About 5,000 children currently live in Chicago migrant shelters, many younger than pre-K age. The city has been opening about one temporary shelter a week, Ponce de León said, and nearly 10,000 migrants have moved to apartments.

Migrants are no longer sleeping in Chicago police stations. About 240 remain housed in airports.

Most recent arrivals lack family connections in Chicago. This makes migrant response particularly challenging for cities such as Chicago to coordinate, Ponce de León said.

“Cities have not traditionally been the ones to have to integrate so many people,” Ponce de León said. “No city was prepared.”

At Monday’s meeting, tempers flared on both sides as Portage Park residents clashed on the shelter.

Reflecting on his parents’ experience immigrating to Chicago in the 1960s, resident David Canario challenged the city to create safer spaces for migrants, starting with the new shelter.

“I consider every single one of these asylum-seekers to be my family, my cousins, my brothers and sisters,” Canario said. “I hope we have the room for them. I hope we have the resources for them.”

One resident, Suzy Jackson, said working with a migrant family as a volunteer made her more excited to welcome others to Portage Park.

“Their story is a snapshot of so many other families,” Jackson said. “They endured a long and dangerous journey to get here. … They want to be productive members of our community. Every day is a new challenge for them.”

Others expressed concern the city is taking away money from other causes to accommodate migrants.

Portage Park resident Judy Charnota said Monday that she would rather see the city fund programs for homeless veterans than open migrant shelters. Charnota called for the city to reroute arriving migrants to other states.

“Send (migrants) to Washington, and put them on the White House lawn,” Charnota said.

Some neighborhoods with new temporary shelters have faced issues with loitering and littering, Ponce de León said. For resident Nathalie Magallanes, the issue is financial.

Magallanes said once she learned how much money the city is paying contractors to operate shelters — most notably, national employment firm Favorite Healthcare Staffing — she was less than thrilled about the choice to open more.

The city has paid Favorite Staffing at least $56 million since September 2022. In October, the firm signed its third contract extension with the city, for $40 million through October 2024.

“I’m OK with housing migrants here,” Magallanes said. “I’m a migrant myself. My parents are. But I’m not OK with being screwed out of my taxpayer money.”

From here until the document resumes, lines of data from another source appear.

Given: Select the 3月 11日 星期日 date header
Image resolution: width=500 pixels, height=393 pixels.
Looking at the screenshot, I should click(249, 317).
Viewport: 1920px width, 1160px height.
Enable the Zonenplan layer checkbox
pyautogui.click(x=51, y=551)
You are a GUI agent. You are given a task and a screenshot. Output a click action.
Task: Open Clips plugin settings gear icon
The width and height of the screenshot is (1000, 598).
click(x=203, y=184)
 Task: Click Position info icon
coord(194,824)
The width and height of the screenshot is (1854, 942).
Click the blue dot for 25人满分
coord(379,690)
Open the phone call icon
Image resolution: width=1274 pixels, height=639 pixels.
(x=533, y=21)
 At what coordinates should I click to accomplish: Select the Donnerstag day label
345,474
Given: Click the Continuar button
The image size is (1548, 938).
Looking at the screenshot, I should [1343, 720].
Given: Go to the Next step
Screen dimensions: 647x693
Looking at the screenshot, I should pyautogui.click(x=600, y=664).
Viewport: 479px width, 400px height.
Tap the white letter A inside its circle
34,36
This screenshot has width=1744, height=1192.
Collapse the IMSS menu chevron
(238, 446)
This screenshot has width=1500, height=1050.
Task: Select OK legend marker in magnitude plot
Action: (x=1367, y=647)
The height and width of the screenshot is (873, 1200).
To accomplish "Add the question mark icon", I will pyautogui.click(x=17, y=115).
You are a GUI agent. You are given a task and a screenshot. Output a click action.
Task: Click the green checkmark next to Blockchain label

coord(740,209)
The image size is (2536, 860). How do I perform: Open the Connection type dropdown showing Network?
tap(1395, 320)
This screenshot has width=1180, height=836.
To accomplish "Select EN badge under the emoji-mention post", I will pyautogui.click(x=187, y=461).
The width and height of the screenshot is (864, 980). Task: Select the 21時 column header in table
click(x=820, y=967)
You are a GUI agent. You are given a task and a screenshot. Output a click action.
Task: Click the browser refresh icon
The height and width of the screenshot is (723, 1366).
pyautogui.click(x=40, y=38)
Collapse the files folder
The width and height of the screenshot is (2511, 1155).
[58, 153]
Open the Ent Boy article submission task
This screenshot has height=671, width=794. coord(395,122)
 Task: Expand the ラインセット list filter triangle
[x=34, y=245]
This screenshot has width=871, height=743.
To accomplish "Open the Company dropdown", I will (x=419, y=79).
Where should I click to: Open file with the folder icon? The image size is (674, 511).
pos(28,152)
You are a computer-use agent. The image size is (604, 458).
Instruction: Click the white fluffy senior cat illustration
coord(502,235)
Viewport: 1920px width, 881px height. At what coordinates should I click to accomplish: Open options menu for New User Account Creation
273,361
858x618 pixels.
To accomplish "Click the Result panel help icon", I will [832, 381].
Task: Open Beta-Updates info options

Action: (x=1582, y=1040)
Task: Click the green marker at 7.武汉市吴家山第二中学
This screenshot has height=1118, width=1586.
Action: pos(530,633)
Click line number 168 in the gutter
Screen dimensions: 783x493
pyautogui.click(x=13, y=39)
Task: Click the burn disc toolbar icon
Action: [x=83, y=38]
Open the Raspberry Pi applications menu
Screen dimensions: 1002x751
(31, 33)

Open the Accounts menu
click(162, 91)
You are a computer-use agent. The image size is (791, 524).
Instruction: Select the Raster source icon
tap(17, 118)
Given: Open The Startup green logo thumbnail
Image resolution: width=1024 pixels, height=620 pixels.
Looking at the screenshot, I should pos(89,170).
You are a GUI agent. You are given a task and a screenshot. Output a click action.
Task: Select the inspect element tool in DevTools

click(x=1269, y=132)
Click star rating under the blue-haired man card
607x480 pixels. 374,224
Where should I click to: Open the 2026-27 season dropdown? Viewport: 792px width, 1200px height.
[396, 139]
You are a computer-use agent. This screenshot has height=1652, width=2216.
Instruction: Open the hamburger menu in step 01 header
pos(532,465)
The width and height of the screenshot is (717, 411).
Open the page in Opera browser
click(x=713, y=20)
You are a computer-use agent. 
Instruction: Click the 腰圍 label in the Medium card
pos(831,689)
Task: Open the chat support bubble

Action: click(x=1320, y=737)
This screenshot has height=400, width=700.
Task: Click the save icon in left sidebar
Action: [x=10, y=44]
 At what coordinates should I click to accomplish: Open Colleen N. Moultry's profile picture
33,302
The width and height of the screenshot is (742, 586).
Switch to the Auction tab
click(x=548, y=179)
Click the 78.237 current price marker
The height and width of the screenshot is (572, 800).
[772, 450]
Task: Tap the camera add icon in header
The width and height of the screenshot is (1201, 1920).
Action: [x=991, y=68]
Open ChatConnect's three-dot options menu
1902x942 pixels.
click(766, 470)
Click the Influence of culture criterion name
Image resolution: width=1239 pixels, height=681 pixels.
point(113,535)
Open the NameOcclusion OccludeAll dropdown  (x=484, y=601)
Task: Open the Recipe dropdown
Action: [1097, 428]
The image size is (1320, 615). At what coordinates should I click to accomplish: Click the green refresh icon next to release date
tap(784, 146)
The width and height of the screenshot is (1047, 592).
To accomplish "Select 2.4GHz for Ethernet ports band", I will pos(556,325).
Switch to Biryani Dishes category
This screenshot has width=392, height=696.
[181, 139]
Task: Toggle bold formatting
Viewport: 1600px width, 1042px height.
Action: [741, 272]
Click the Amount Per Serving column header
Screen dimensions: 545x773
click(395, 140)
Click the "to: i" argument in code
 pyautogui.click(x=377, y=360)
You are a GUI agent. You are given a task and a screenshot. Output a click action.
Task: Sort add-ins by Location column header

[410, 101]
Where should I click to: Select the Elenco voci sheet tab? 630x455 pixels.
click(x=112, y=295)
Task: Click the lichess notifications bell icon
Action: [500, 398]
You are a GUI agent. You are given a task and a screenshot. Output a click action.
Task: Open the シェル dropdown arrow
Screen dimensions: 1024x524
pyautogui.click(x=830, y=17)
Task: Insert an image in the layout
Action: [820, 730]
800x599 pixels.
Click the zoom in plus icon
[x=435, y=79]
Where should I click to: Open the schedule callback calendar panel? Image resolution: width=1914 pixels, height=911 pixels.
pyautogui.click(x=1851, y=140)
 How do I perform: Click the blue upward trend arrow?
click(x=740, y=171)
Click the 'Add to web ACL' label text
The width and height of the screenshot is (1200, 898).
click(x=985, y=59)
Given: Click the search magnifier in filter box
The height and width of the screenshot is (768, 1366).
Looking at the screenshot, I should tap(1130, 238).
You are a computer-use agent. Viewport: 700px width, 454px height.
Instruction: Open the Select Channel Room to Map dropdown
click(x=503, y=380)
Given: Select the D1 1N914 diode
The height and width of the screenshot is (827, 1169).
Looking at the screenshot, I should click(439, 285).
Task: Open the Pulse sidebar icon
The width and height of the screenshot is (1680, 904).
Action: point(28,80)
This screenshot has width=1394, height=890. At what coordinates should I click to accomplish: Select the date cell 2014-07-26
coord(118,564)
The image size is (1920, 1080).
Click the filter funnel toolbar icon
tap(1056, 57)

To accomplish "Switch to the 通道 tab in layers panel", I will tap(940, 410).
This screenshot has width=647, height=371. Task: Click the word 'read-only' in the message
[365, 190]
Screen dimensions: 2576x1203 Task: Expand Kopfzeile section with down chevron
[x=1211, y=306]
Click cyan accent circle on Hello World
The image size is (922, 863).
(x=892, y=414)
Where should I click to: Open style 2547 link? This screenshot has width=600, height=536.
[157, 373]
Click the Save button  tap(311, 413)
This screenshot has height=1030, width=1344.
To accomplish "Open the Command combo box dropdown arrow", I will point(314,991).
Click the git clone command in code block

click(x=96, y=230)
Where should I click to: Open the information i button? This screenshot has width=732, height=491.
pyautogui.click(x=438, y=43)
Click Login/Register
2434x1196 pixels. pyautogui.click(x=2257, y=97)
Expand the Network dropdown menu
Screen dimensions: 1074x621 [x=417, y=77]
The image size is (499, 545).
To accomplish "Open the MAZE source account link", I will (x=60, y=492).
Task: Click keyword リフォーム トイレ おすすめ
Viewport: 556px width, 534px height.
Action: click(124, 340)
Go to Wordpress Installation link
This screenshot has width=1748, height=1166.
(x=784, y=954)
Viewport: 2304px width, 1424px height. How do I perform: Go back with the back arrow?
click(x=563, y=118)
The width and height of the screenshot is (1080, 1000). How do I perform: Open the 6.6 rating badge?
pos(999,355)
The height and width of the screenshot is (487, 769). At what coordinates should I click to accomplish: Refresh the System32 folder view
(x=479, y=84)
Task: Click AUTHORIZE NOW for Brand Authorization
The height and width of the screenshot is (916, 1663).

City officials emphasized Monday that the shelter will not, however, divert funding from city homeless shelters. If anything, Ponce de León said, organizing migrant shelters has taught the city its programming for unhoused residents is “not adequate.”

“This has taught us that we can do better,” Ponce de León said.

Resident Teresa Groat said she engages with both migrants and homeless residents while working at the Harold Washington Library. On Monday, she appealed to her neighbors to hold empathy for both groups.

“You’re talking about the same coin with two sides,” Groat said. “One does not have to be sacrificed.”